Environment induced emergence of collective behaviour in evolving swarms with limited sensing
Fuda van Diggelen (1), Jie Luo (1), Tugay Alperen Karag\"uzel (1),, Nicolas Cambier, Eliseo Ferrante, A.E. Eiben

TL;DR
This paper demonstrates that evolutionary algorithms can develop effective controllers for robot swarms with limited sensing, leading to emergent collective behaviors that adapt to environmental challenges.
Contribution
It introduces an evolutionary approach to design controllers for swarms with limited sensing, showing emergent behaviors and scalability across different environments.
Findings
Evolved controllers successfully guided swarm to follow environmental gradients.
Solutions from harsh conditions exhibited higher flexibility.

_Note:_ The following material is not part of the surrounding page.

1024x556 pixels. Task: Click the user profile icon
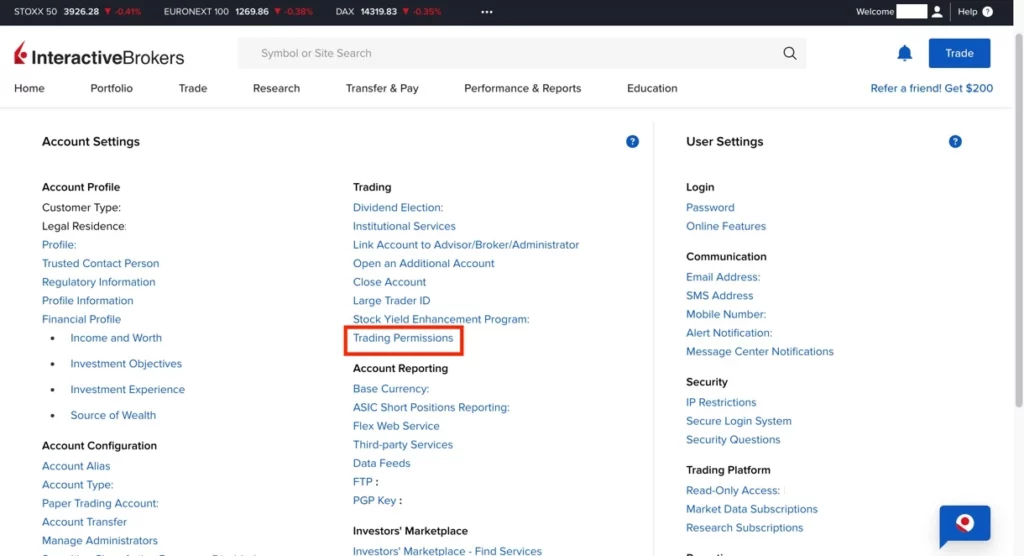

Emergent collective motion was observed without explicit programming.
Abstract
Designing controllers for robot swarms is challenging, because human developers have typically no good understanding of the link between the details of a controller that governs individual robots and the swarm behavior that is an indirect result of the interactions between swarm members and the environment. In this paper we investigate whether an evolutionary approach can mitigate this problem. We consider a very challenging task where robots with limited sensing and communication abilities must follow the gradient of an environmental feature and use Differential Evolution to evolve a neural network controller for simulated robots. We conduct a systematic study to measure the flexibility and scalability of the method by varying the size of the arena and number of robots in the swarm. The experiments confirm the feasibility of our approach, the evolved robot controllers induced swarm…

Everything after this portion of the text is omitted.